**The problem:**
Each line of the data below containing "will" needs to be listed.

——

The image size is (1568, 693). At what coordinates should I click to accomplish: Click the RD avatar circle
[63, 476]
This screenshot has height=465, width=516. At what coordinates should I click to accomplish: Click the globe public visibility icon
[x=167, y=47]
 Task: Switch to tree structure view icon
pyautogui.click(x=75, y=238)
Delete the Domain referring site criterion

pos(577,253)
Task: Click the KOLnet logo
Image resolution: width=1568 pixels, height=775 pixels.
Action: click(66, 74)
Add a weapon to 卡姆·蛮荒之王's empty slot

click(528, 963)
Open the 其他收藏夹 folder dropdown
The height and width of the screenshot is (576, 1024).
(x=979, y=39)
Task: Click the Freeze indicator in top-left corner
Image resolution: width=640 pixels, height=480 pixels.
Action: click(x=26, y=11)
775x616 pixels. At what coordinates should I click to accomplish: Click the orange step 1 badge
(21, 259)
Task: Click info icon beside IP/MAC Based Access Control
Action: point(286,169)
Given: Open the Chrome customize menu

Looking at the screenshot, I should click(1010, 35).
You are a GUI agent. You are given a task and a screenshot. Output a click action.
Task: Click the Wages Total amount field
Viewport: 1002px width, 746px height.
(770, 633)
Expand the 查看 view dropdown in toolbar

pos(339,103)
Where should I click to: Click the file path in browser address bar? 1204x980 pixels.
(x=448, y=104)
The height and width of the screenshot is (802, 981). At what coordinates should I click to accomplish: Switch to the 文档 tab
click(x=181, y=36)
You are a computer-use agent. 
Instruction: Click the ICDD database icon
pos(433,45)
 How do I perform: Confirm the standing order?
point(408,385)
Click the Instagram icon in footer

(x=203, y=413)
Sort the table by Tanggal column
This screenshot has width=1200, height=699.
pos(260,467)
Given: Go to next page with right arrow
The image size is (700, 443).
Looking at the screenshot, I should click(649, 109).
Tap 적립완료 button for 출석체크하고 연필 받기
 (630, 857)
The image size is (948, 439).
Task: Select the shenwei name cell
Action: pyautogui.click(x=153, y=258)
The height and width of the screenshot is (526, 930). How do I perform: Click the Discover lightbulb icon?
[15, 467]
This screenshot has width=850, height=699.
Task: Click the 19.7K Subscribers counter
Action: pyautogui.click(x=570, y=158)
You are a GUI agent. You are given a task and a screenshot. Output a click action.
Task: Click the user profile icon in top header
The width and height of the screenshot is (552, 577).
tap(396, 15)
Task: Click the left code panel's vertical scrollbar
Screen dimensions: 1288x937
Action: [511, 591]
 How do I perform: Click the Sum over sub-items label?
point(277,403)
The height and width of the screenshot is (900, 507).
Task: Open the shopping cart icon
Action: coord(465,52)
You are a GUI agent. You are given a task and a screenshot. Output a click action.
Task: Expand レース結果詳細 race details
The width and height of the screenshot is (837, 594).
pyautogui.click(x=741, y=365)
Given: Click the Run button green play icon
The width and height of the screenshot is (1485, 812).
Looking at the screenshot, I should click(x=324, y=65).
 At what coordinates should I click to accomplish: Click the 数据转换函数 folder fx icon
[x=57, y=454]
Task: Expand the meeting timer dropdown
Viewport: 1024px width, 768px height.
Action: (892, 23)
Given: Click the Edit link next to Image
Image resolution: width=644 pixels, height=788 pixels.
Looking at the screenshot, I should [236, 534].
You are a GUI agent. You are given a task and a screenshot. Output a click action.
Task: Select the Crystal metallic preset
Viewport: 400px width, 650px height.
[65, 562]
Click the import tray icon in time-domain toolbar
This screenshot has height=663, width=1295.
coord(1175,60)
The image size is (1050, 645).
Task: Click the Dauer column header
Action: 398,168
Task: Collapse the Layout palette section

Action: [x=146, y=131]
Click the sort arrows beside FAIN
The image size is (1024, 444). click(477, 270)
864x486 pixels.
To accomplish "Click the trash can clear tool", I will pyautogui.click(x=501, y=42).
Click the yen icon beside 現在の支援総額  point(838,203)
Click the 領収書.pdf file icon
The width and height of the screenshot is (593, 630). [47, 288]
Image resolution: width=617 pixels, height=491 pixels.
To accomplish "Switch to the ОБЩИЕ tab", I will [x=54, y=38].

——

**Answer area:**
To accomplish "Click the trash can clear tool", I will pyautogui.click(x=501, y=42).
To accomplish "Switch to the ОБЩИЕ tab", I will [x=54, y=38].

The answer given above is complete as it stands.